Prof_Chomsky wrote:
OnTheIce wrote:
Damn I hate it when a guy runs a business, makes a bunch of money and invests it wisely, all while donating millions to charity.
What an asshole.
Google how he made that money... much of it was largely the result of a loop hole introduced by Reagan in the 80's which allowed employee pension funds to be declared as a company asset during mergers and acquisitions. In one case alone Bain pocketed over 250 million in "fees" for effectively destroying a working company worth under 30 million if you left out the employee pension fund. Essentially they pocketed the entire (formerly protected) pension fund for thousands of workers that they EARNED over lifetimes of labour and left the workers with nothing.

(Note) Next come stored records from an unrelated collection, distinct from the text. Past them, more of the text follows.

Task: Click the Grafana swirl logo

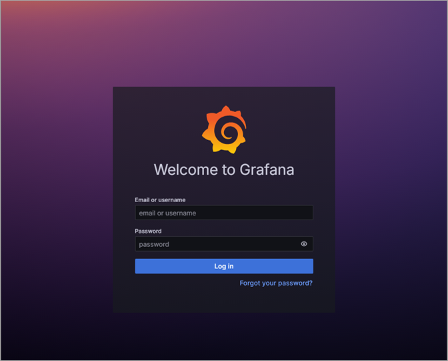Action: coord(225,129)
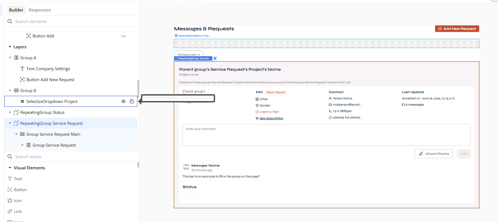The width and height of the screenshot is (498, 222).
Task: Expand the RepeatingGroup Status node
Action: pyautogui.click(x=10, y=112)
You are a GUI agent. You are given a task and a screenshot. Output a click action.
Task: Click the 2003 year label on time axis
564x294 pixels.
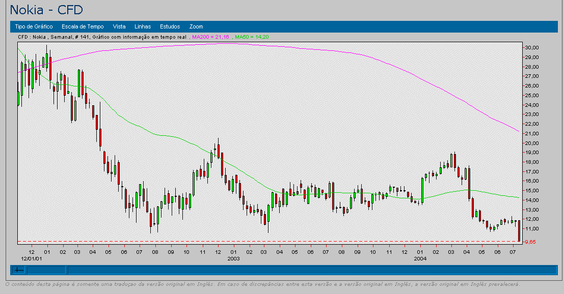(233, 259)
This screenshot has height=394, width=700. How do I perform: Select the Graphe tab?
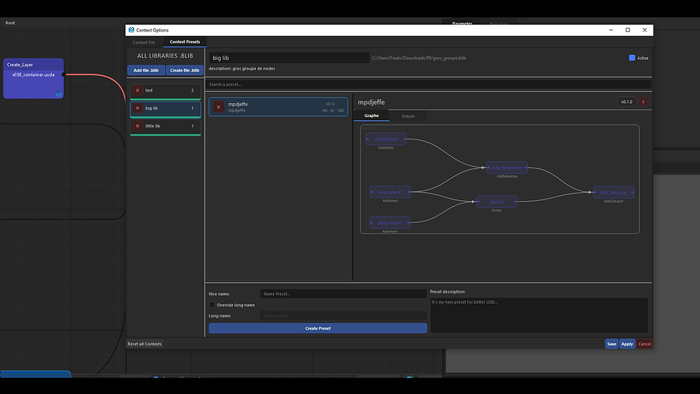pyautogui.click(x=371, y=116)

... but I guess that's ok since he pays that exorbitant 15% tax rate and gives around the same amount to his church every year... and the country wouldn't have been better off at ALL had the workers kept their pensions, paid their standard 34% tax rates, and not had to go on social assistance paid for by every other person lucky enough to have a job...
Can you name this company? Pension funds are suppossed to be guaranteed, like savings accounts in a bank. You state that the workers were left with nothing. I would like some more info on this company: name, timeframe, etc.
One problem I have with your post is that you state that the workers who were let go were paying a standard 34% tax rate. A single person in the States has to earn over $174,000 to be in the 33% tax bracket. A single person has to earn over $83,000 to be in the 28% tax bracket. Not too many American workers fit into those brackets.